Turn the lines of this listing into a numbered list, skipping any blank lines. Leave the pictures out of your answer.
━━ MATERIAL PROVIDED ━━
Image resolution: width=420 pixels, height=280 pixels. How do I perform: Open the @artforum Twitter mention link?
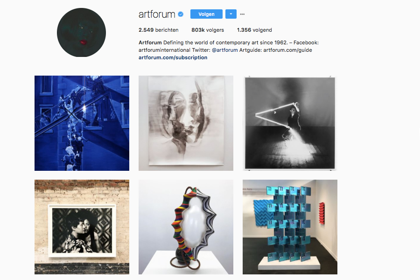225,50
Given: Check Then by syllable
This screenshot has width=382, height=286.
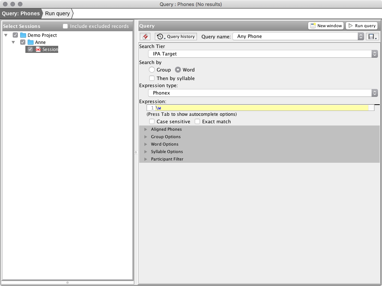Looking at the screenshot, I should 153,78.
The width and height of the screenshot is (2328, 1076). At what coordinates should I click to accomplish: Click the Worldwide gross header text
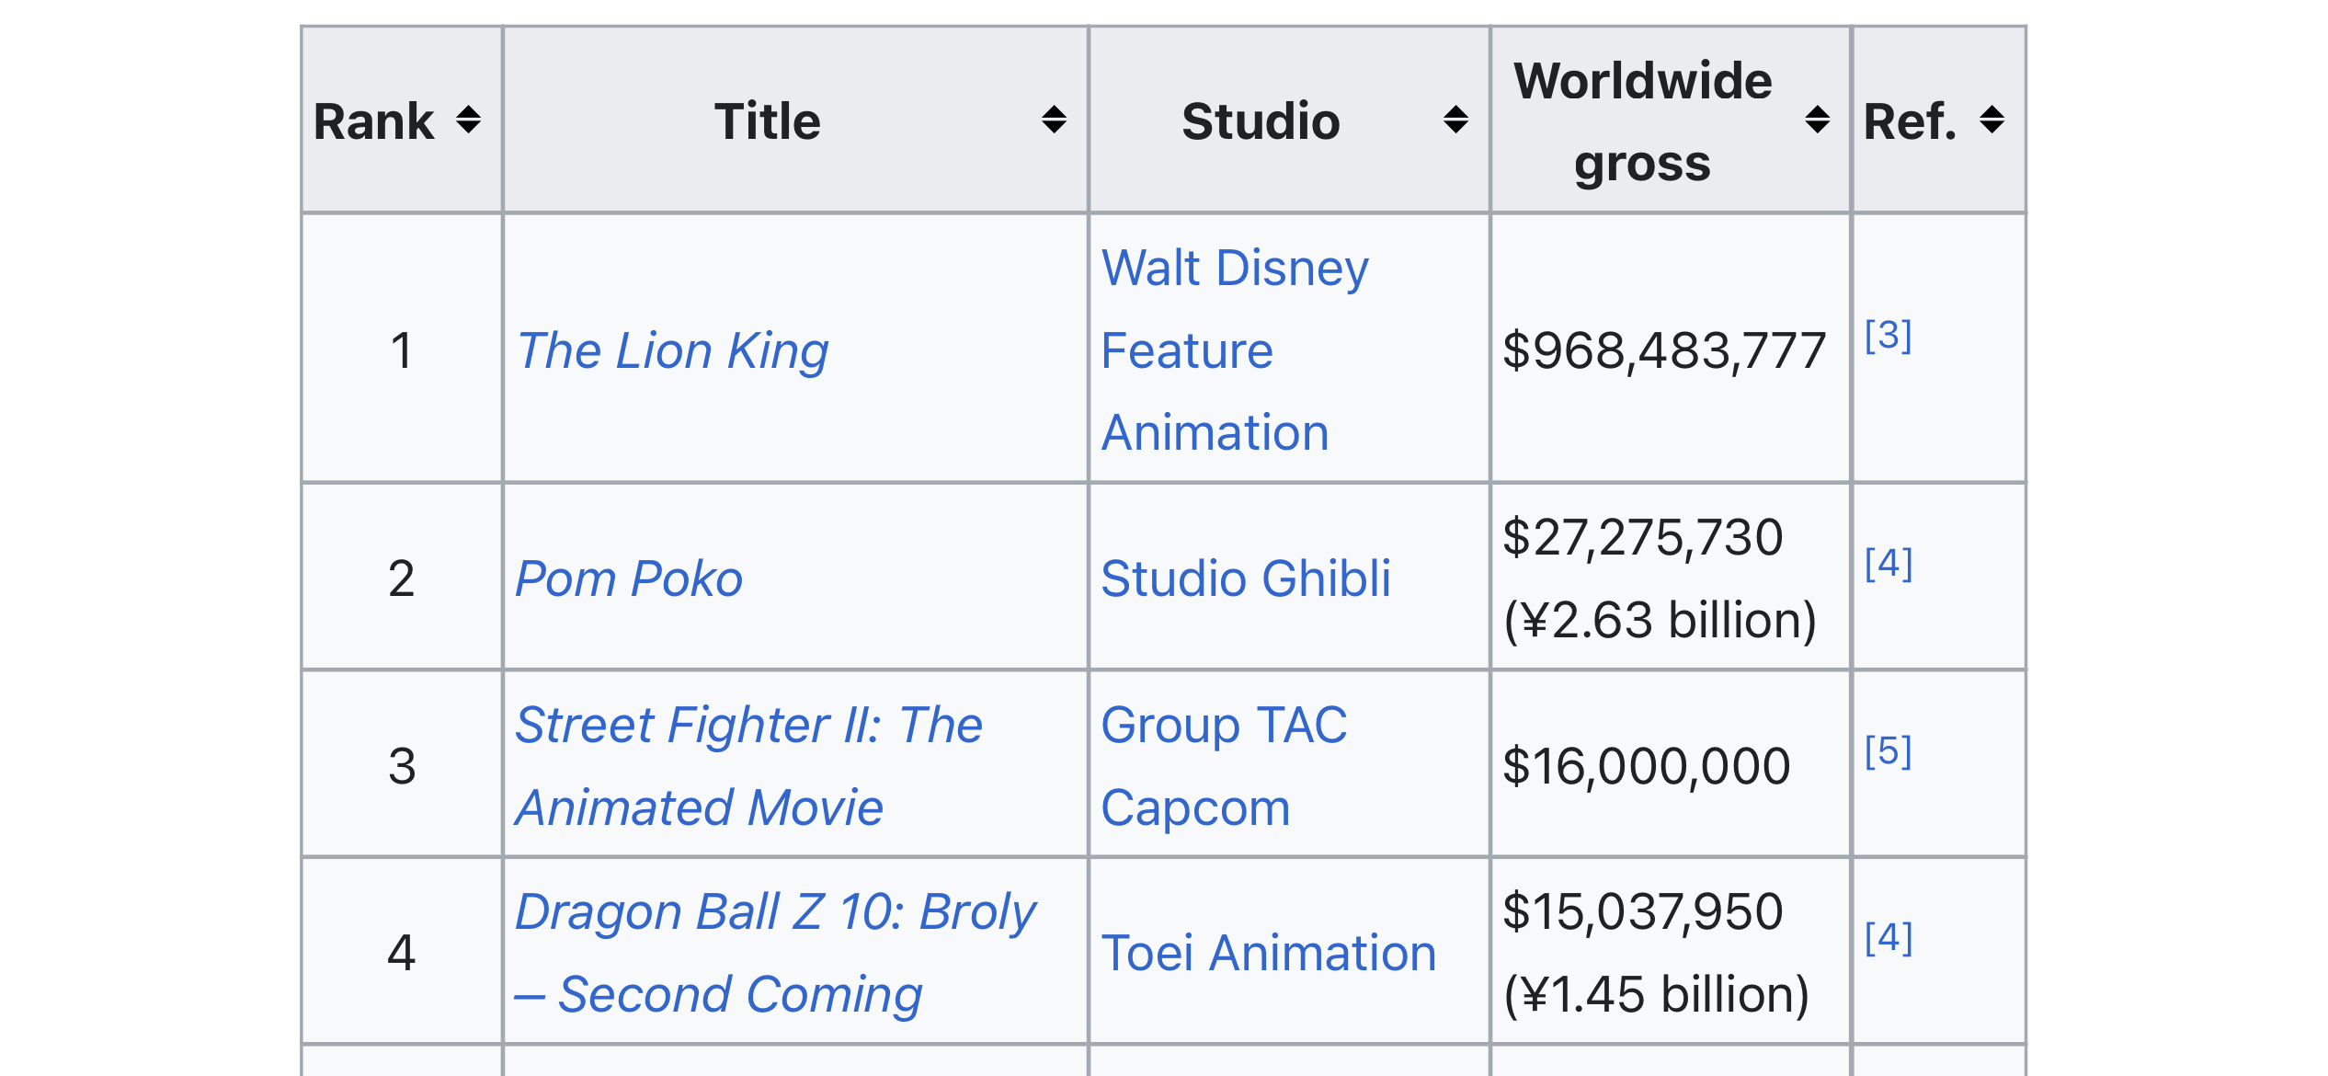pyautogui.click(x=1643, y=121)
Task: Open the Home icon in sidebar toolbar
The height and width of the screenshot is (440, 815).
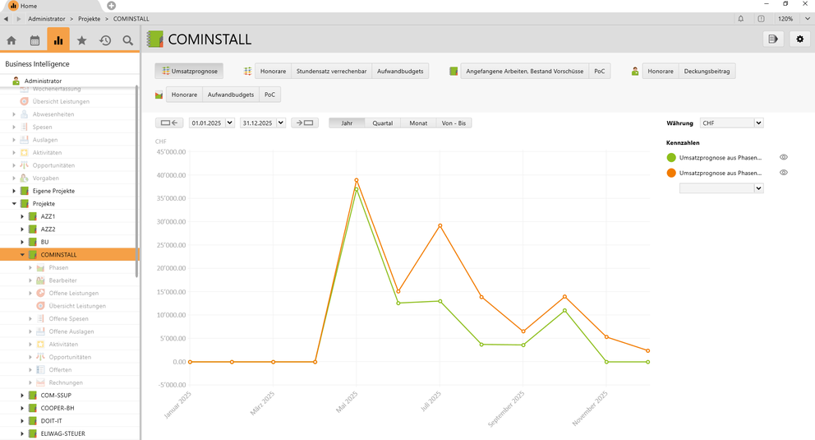Action: coord(12,40)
━━━
**SOLUTION TO THIS TASK**:
1. Image resolution: width=420 pixels, height=280 pixels. How do I perform: Open the @artforum Twitter mention link?
2. 225,50
3. Given: Check Then by syllable
4. This screenshot has width=382, height=286.
5. Looking at the screenshot, I should 153,78.
6. The width and height of the screenshot is (2328, 1076). At what coordinates should I click to accomplish: Click the Worldwide gross header text
7. pyautogui.click(x=1643, y=121)
8. Task: Open the Home icon in sidebar toolbar
9. The height and width of the screenshot is (440, 815).
10. Action: coord(12,40)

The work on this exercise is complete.